Task>
Down to the last line, print the entries below exactly, and keep every picture out of the copy.

+ + +

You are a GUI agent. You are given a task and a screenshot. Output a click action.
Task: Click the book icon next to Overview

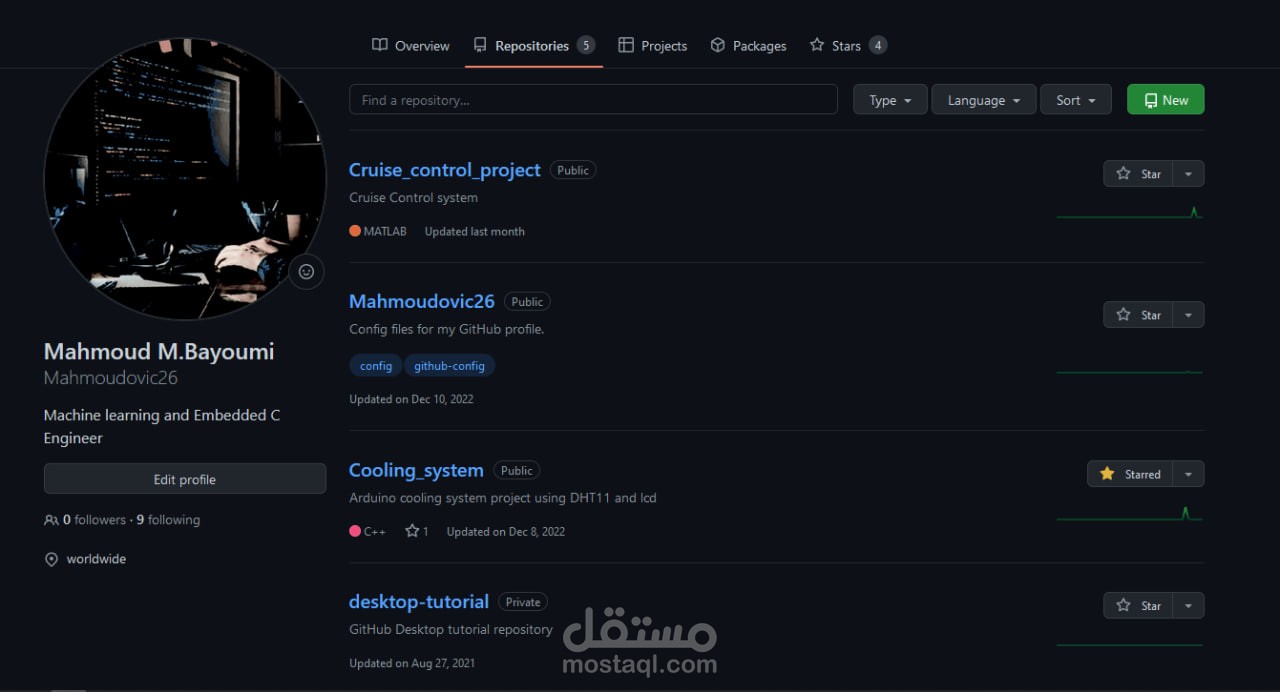coord(379,45)
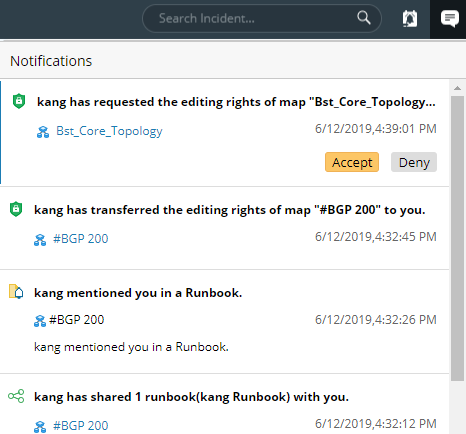
Task: Click the notifications vertical scrollbar thumb
Action: (x=457, y=238)
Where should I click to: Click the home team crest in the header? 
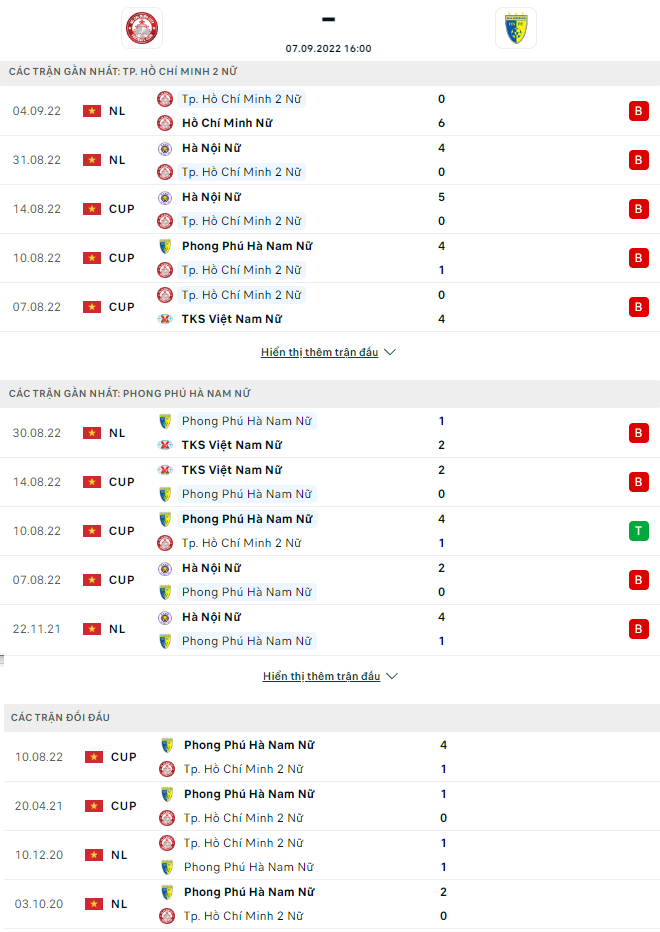point(142,28)
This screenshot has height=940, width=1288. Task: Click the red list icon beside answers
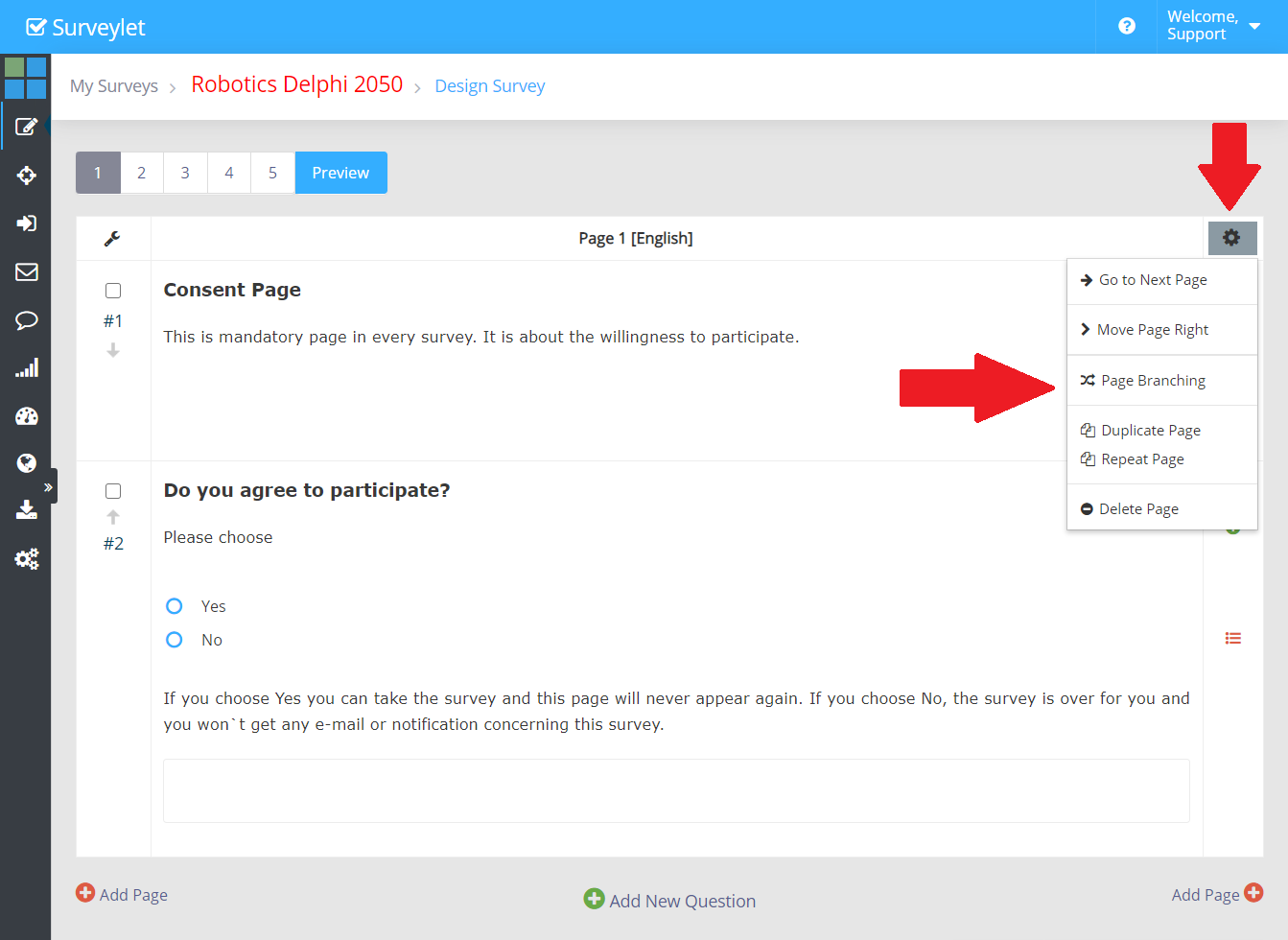(x=1232, y=639)
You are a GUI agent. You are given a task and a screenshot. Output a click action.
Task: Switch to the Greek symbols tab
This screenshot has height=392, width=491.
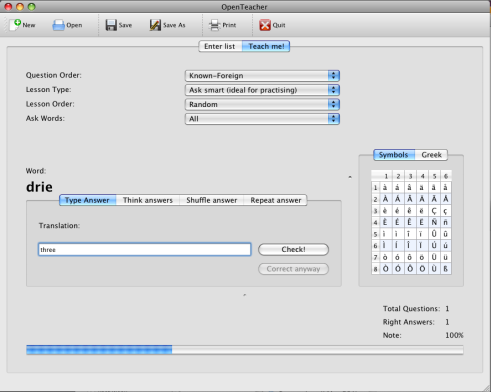click(x=431, y=155)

+ + +

Response to the task>
You are a GUI agent. You are given a task and a screenshot. Output a click action.
Task: Click the book icon next to Overview

coord(379,45)
Task: Click the notifications vertical scrollbar thumb
Action: (x=457, y=238)
Where should I click to: Click the home team crest in the header? 
point(142,28)
This screenshot has height=940, width=1288. Task: Click the red list icon beside answers
(x=1232, y=639)
You are a GUI agent. You are given a task and a screenshot. Output a click action.
Task: Switch to the Greek symbols tab
This screenshot has height=392, width=491.
click(x=431, y=155)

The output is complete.